Dimitrios then brings up for discussion the fact that some sites had to be excluded because their SEs were found not to implement the WLCG profile correctly. There were these problems found: 1) the modify scope does not allow creation of parent directories, and 2) tokens without scopes could be used to delete files! He adds it is difficult to check for such misbehaviors and that sites may have inconsistent configurations. Maarten replies that these matters are orthogonal to the use of tokens, but more likely to occur with the rather new technology of tokens compared to the way things were done in the last 20 years, and that we would e.g. need to enhance the SAM tests to catch such issues early. Dimitrios adds there is an opportunity for cross-communication between the experiments, as they can all be affected similarly. Petr adds that Stephan Lammel drew attention to such issues at the end of last year and that CMS also have "negative" SAM tests, where access failures are the expected result because of the lack of a proper credential for the attempted operation. He concludes it is up to us to test the SEs and help avoid misconfigurations at sites.

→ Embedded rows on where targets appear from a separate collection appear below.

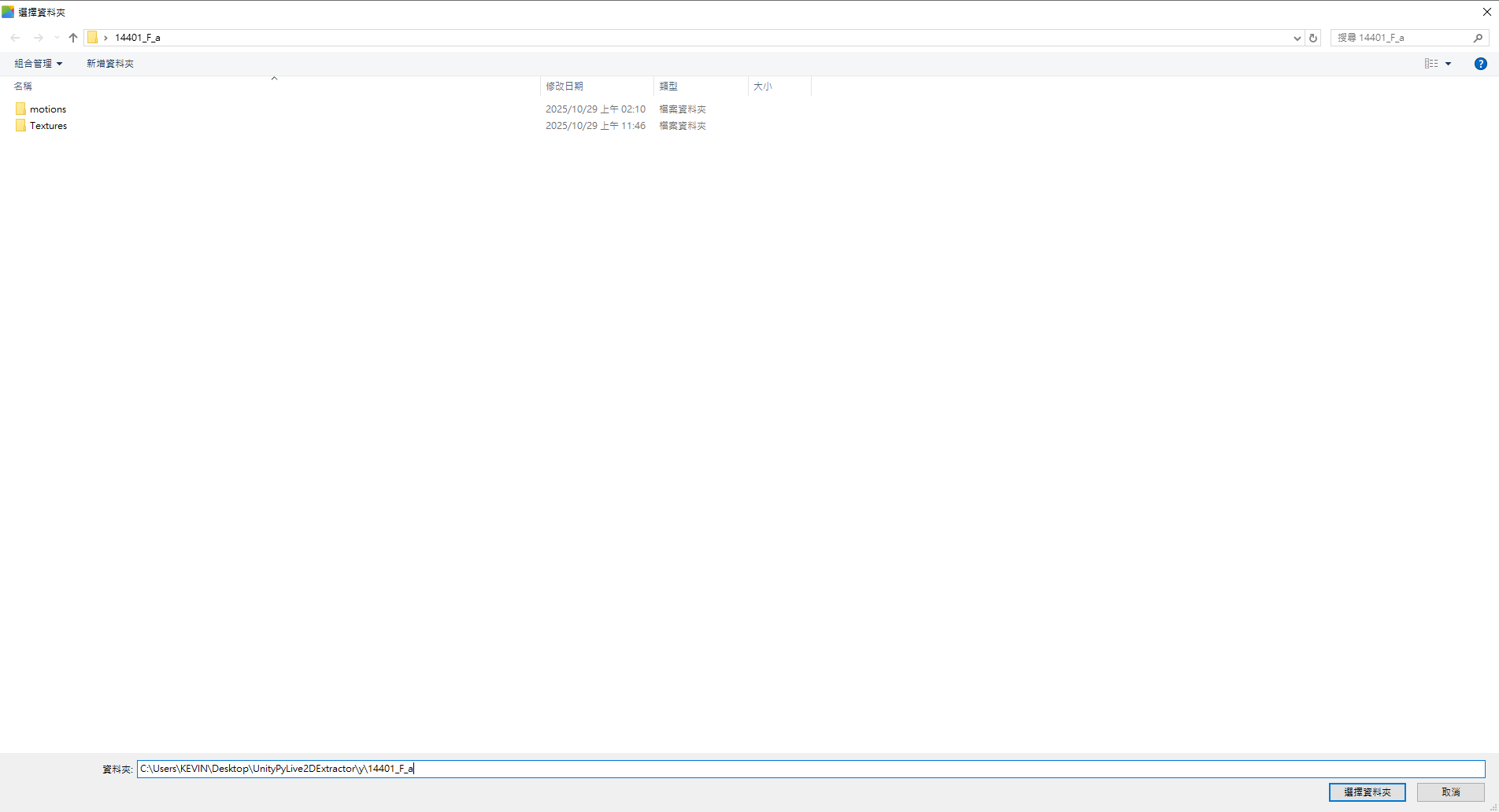Open the help question mark icon
Image resolution: width=1499 pixels, height=812 pixels.
pyautogui.click(x=1480, y=64)
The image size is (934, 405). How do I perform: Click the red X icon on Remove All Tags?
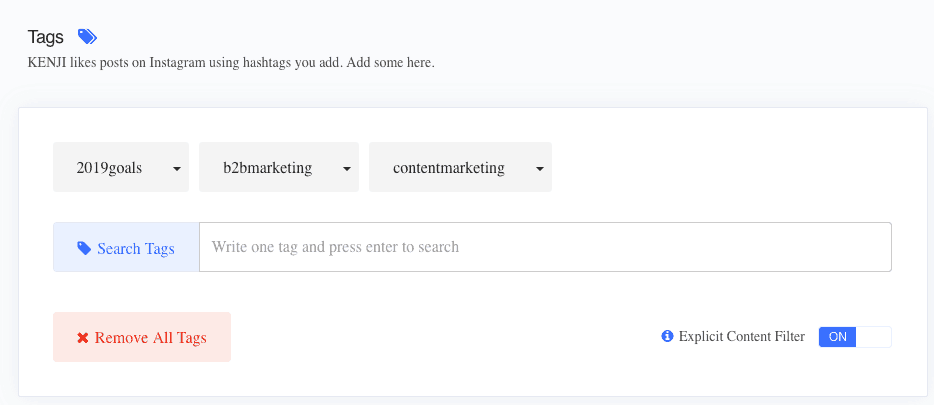tap(83, 338)

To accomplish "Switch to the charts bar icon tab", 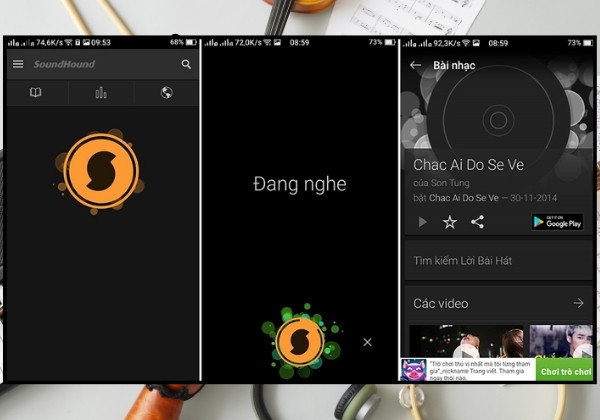I will 101,93.
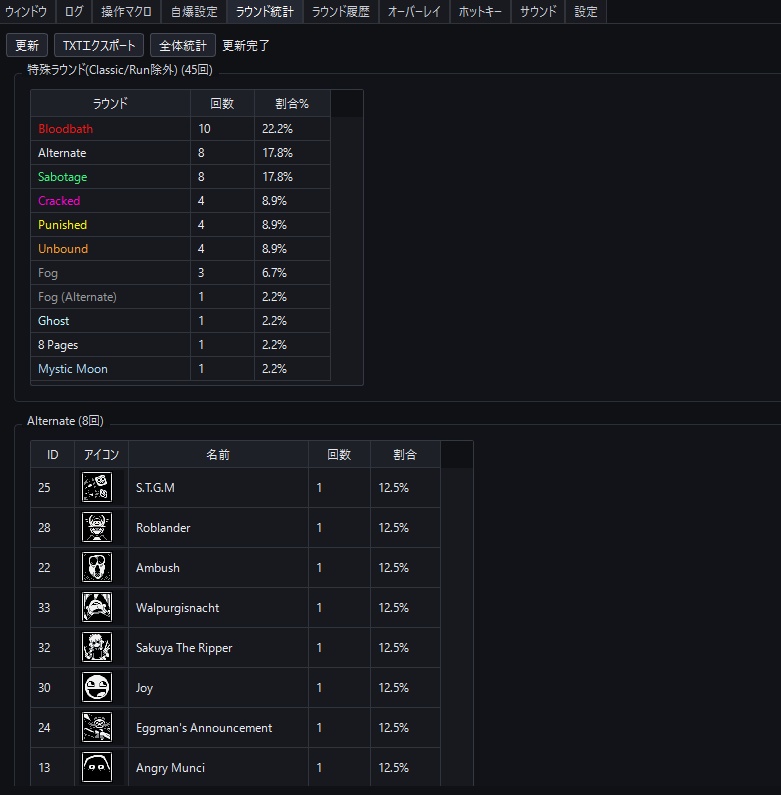Screen dimensions: 781x795
Task: Select the Sakuya The Ripper icon
Action: pos(97,647)
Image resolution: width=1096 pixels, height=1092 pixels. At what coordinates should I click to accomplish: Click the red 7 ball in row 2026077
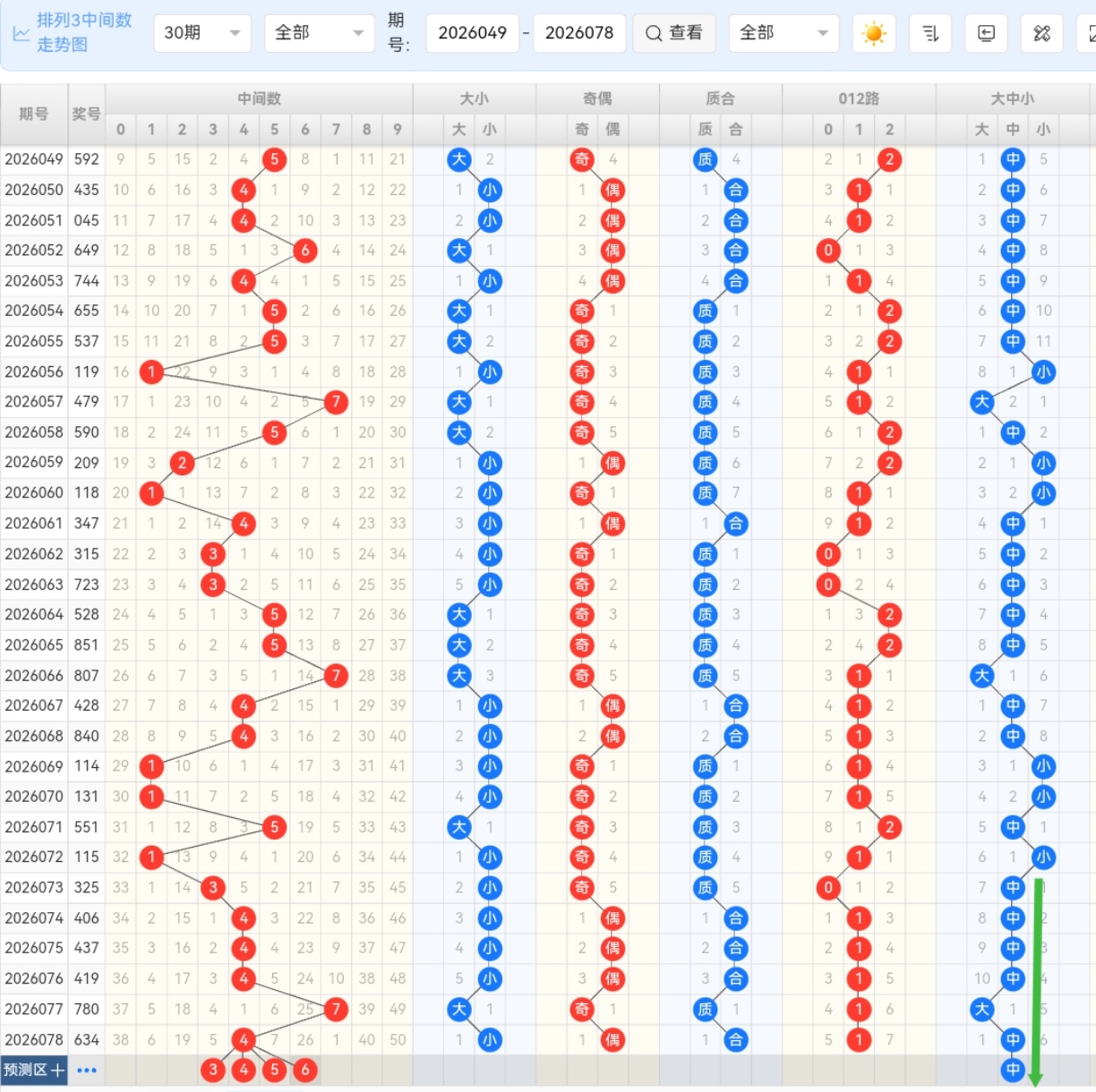click(336, 1010)
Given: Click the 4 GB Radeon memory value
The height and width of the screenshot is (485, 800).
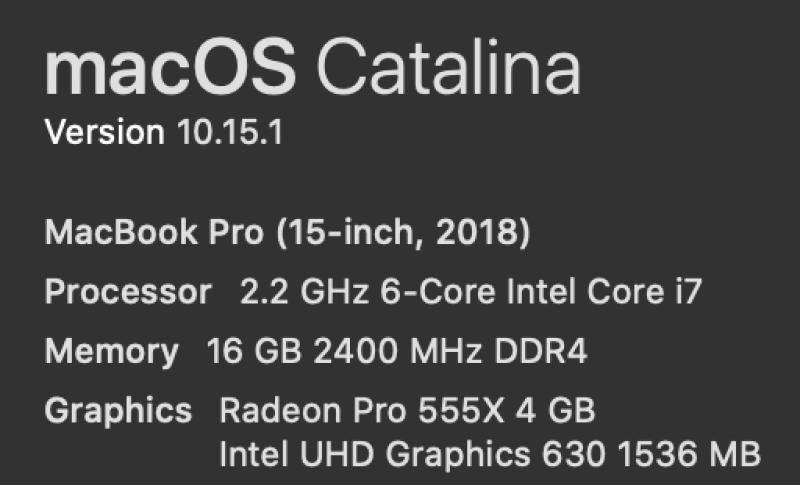Looking at the screenshot, I should pyautogui.click(x=556, y=411).
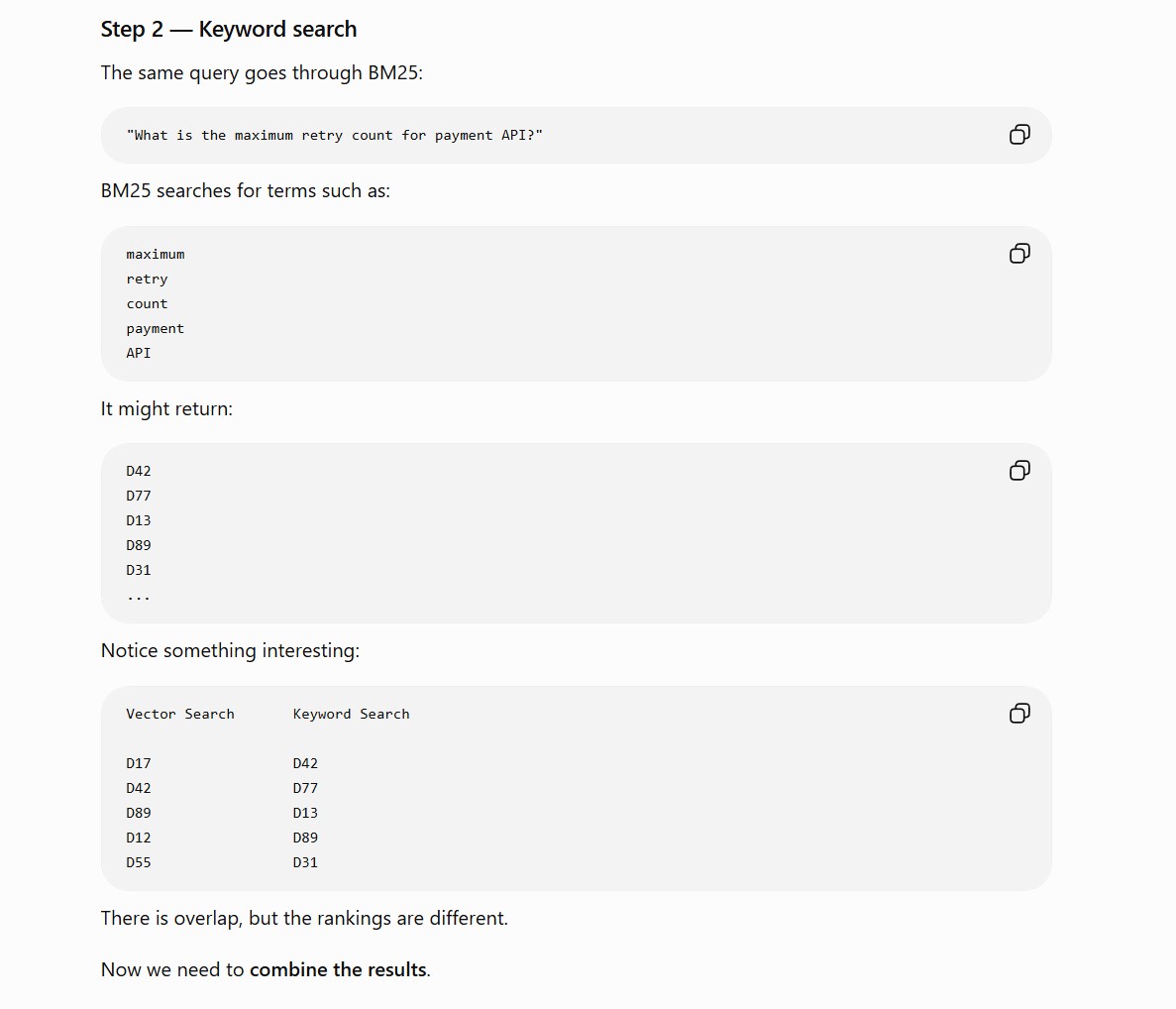This screenshot has height=1009, width=1176.
Task: Click the term retry in the terms list
Action: tap(147, 280)
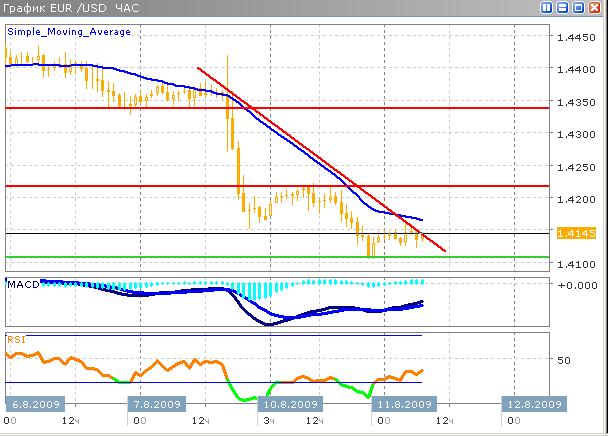Click the MACD indicator label

click(22, 285)
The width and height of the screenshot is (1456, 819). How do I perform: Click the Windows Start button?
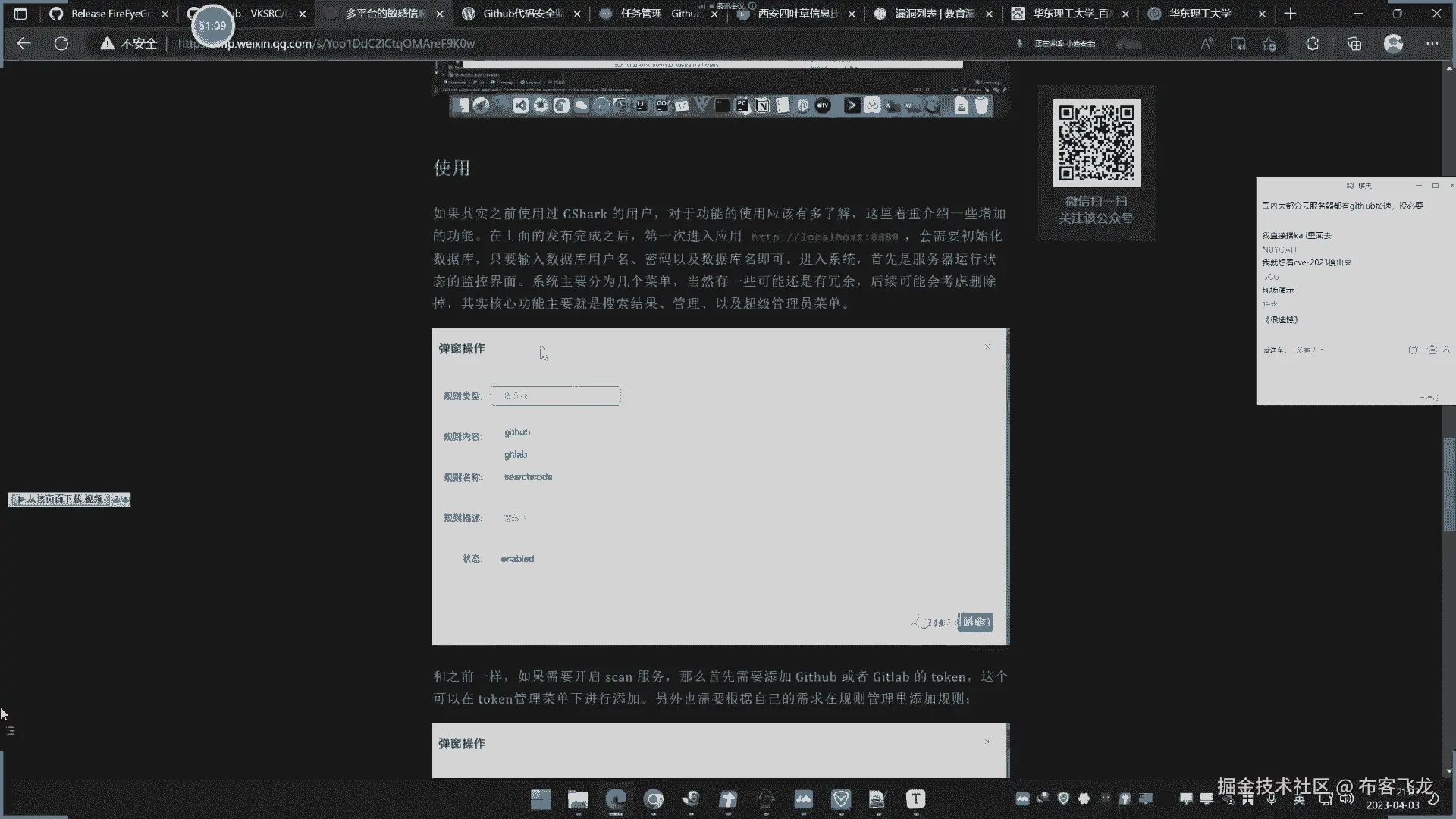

Next, Berk reports he will test the upcoming 1.10.1 release candidate and that the upgrade of an instance should involve less than 10 minutes of downtime. As the first week of September has a CERN holiday on Thursday, it is decided to plan the upgrades for Monday Sep 9, which also plays well with the ATLAS tests, which are switched off during weekends and will then be restarted when all looks good after the upgrades.
Next, Hannah draws attention to the CHEP presentation, a very first sketch of which is linked to the agenda, with a rough outline of the topics we would like to see covered. People can contribute and/or wait for actual drafts to be reviewed over the next month and a half.
Finally, Hannah announces the CERN IAM team has been allowed to open a post for a technical student to work on CERN-specific feature development, hopefully starting as of January.